I want to say a few words about some things that happened on the campaign trail. One was when Trump went to Liberty University and said, “two Corinthians”. What he should have said was, “second Corinthians”. Or when he attempted to go to worship at a church and didn’t know the difference between the communion bread and offering plate. Trump says he is a Presbyterian and a member of Marble Collegiate Church, but Marble Collegiate is not a Presbyterian church and has no record of Trump being a active member. None of these things is horrible but it gets at a deeper problem. Trump didn’t go to Church. How can you know Jesus Christ and his saving grace without going to Church? How can you know about the Bible if you didn’t study it with other Christian people?
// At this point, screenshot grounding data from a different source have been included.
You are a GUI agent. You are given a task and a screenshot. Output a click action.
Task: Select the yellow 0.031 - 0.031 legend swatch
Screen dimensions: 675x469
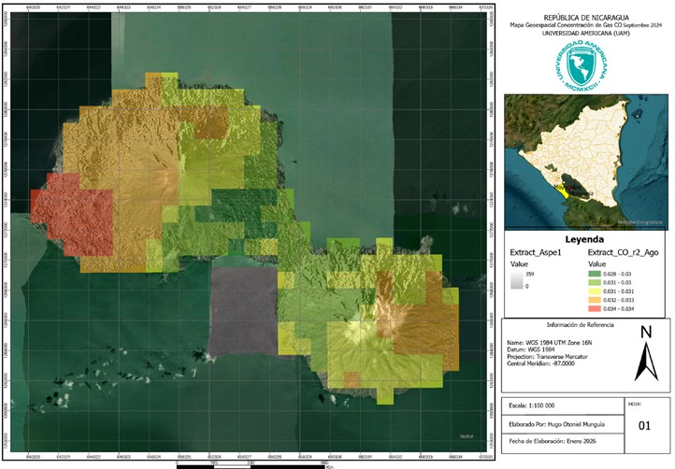point(595,291)
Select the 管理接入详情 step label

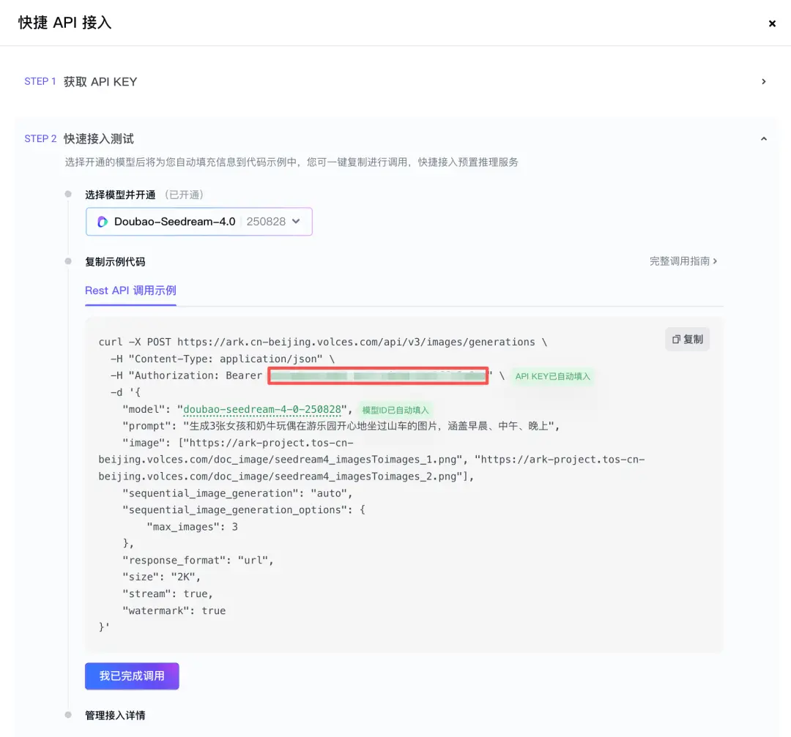point(115,715)
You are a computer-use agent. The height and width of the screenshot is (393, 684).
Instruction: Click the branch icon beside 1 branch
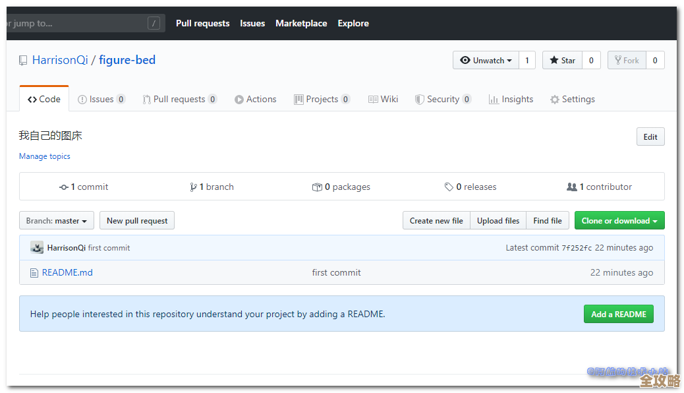click(193, 187)
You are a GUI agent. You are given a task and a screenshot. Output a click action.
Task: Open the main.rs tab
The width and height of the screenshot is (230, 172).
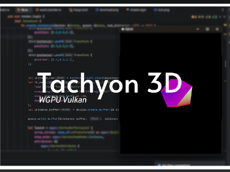point(5,10)
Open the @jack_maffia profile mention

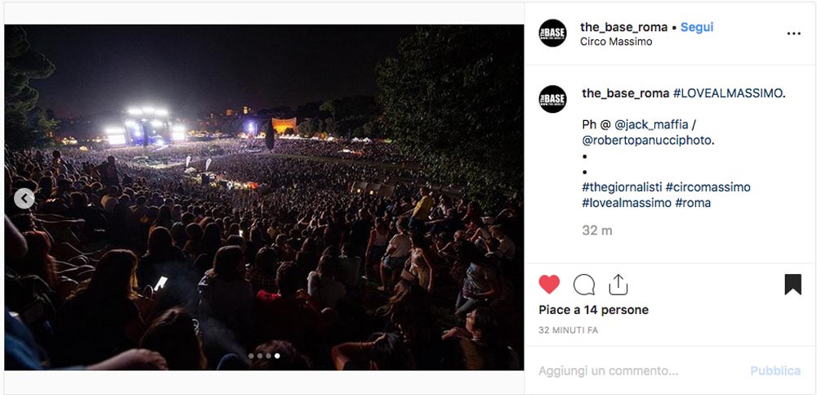click(651, 125)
            I would love to see his taxes to see how much he gave to the Church. Did he give as much as Mitt Romney (Romney gave about 10% to his Mormon Faith). This shows how dedicated we really are to our faith. As the former Lutheran Bishop Reverend Dr. William Lazerth said, “Show me your check book, and I will show you your God.”
            Why does any of this matter? One can be President of the United States without being a Christian. It matters because what Jesus disliked more than anything was religious hypocrisy. He hated it when political leaders like Herod pretended to be religious in order to keep power, or when Religious leaders used religion to gain political power. (Mark 8:15) He called the Pharisees and teachers of the law hypocrites. (Matthew 7:5).
As Pope Francis has said, “The sickness or, you can say the sin, that Jesus condemns most is hypocrisy, which is precisely what is happening when someone claims to be a Christian but does not live according to the teaching of Christ. You cannot be a Christian without living like a Christian,” It is one thing to say, “I am a Christian and that means I fail to live up to what God wants me to do. I make mistakes. I am a sinner. I am not perfect.” It is another thing to say you have, “read the Bible more than anyone.” And exhibit no attributes that make me believe you have. Otherwise you are a hypocrite, and we need to call this what it is.
I know good faithful God loving Christians that voted for Mr. Trump. They had their reasons. Maybe they disliked Hillary Clinton, maybe they were just sick of the whole thing, maybe they liked the way Trump spoke his mind. You can be a Christian and vote for Trump, but it is hard to make the argument that Donald Trump exhibits any fruits that make me believe he has actually read the Bible, or tries in some way to live by it. I hope that no matter who we voted for we are still able to see hypocrisy and know when we are being lied to. I also hope that we will not allow Mr. Trump to use Christianity as an excuse for things he wants to do. Not because the things he wants to do are not Christian, but because I see no evidence that he is one. I am not saying that Mr. Trump is not a Christian, that is between him and God, but if he is I have not seen the fruits of that faith. I continue to pray that will change.